Added 3/25/06: Jason Rosenhouse has an excellent summary and discussion of the PNAS paper this refers to over at The Panda’s Thumb. Just for kicks here is a link to ID the Future’s grotesque caricature of the paper…
Science Daily has an interesting story on the convergent evolution of electric organs in African and South American species of fish. The electric organs evolved via mutations of genes for sodium channel proteins. According to the article, the electric organs arose via duplication of one of the genes for sodium channels:
“The spare gene gave [the electric fish] a little bit of evolutionary leeway,” says Zakon, professor of neurobiology. “This is really one of the first cases that the ancestral gene duplication in fish has actually been linked to a gene that has been freed up and evolving in accordance with a ‘new lifestyle.'”
Zakon and colleagues looked at two sodium channel genes in the electric organs and muscles in electric and non-electric fish. Electric fish use their electric organs, which are modified muscles, to communicate with each other and sense their environment.
The researchers found that electric fishes expressed one of the sodium channel genes in their electric organs only, while non-electric fish express both genes in their muscles.
This is actually an outgrowth of previous research on the subject. But before going further a little background is in order. Cell membranes can allow small nonpolar – such as O2 – and uncharged polar molecules – urea, for example – to diffuse across the lipid bilayer.
On the other hand, they are relatively impermeable to charged molecules such as sodium, potassium and calcium. Consequently, some other method of getting across the bilayer is needed. This is accompliched through to main classes of transport proteins. Carrier proteins and channel proteins. Here we are concerned with channel proteins in two main ways. First, they show ion selectivity, that is they permit some ions to pass but not others. Second, ion channels are not continuously open, rather they have gates at one end that open and close as a response to specific stimuli. There are several different classes of gated channels, voltage gated, mechanically gated and ligand gated for example. The sodium channel is part of a larger superfamily that includes K+, Ca2+, and cyclic nucleotide gated channels. There is some evidence that the Ca2+ channels evolved from the K+ channels (via two rounds of gene duplication) and that the sodium (Na+) channels evolved from the Ca2+ channels. Interestingly enough, the appearance of Na+ channels coincides with the appearance metazoans with specialized neurons. I should mention at this point that channel proteins allow ions to cross the lipid bilayer at rates about 1,000 times higher than carrier proteins. Sodium channels are composed of two subunits – the alpha and beta.

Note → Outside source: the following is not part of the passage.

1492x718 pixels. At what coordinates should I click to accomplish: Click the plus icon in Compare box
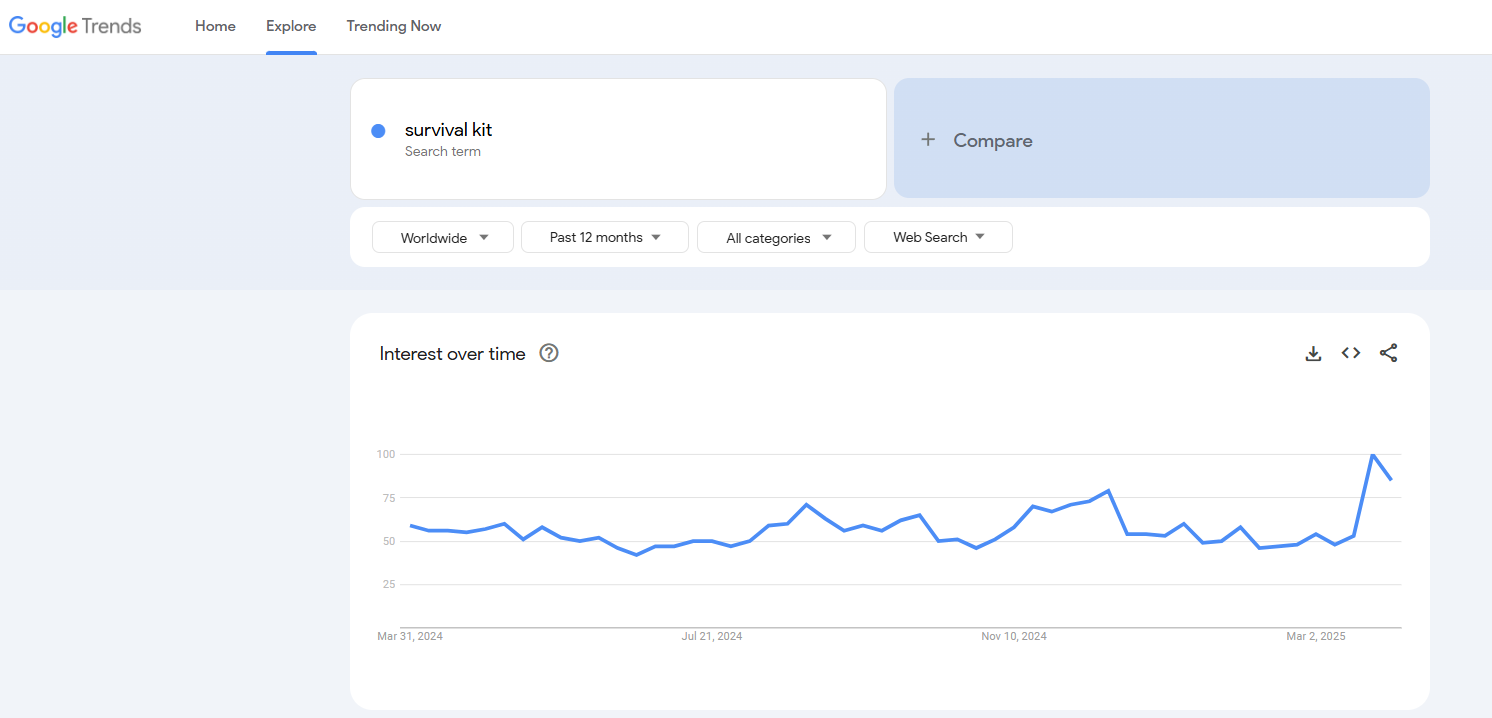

Each channel, as you can see from the picture above, is composed of four repeating alpha units and a variable number of beta units. You will also note the lines, on top, connecting each alpha unit which go through an orange colored ball (which I will get back to later). Whearas, invertebrates have only a few genes for sodium channels, ten have been identified in mammals. In humans all ten sodium channel genes reside in clusters on four chromosomes. Below is a phylogenetic analysis of sodium channel genes in humans, rats and the elctric fish Sternopygus macrurus
(Legend: Mammalian Na+ channel genes are in colored blocks; genes on the same chromosome are the same color. Sternopygus Na+ channel genes are underlined with the color used for their mammalian orthologs. To the right of the tree are boxes indicating the Hox gene cluster with which each mammalian Na+ channel gene is linked as well as the main tissue in which these genes are expressed.)
Note there are four clusters. In each cluster rat, human and electric fish genes all share similar function (are orthologues). Coincidently, there are four clusters of Hox genes in mammals and since sodium channel genes seem to be linked to Hox gene clusters they can be used to test various scenarios for their evolution (that, however, would take a post of its own so I won’t go into here. Consult the paper linked to above and references therein for more – especially Amores et al).
I mentioned the orange ball in the diagram of the sodium channel (see above). This is the binding site for TTX (and related toxins) most famously found in puffer fish. Here is another view:
Tetrodotoxin binds to this site and closes the channel causing respiratory paralysis and death. If you look at the phylogentic analysis above, you will notice a cluster (the very top) with “rNav1.5, rNav1.9 and hNav1.9″. These genes confer a certain amount of resistence to tetrodotoxin. In Nav1.5, for example, a single amino acid change (from phenylalanine to cysteine in domain one, see pict above for location of domain one) confers a 200 fold reduction in sensitivity to TTX. At the corresponding positions in Nav1.8 and Nav1.9 phenylalanine is replaced with serine confering even greater resistance (both of which provide great counterexamples to Dembskis’ obfusticatory and misleading Searching Large Spaces paper, and incidently confirm that, contra ID, increase in information can be generated via mutation and selection). More on the subject of toxin resistance here.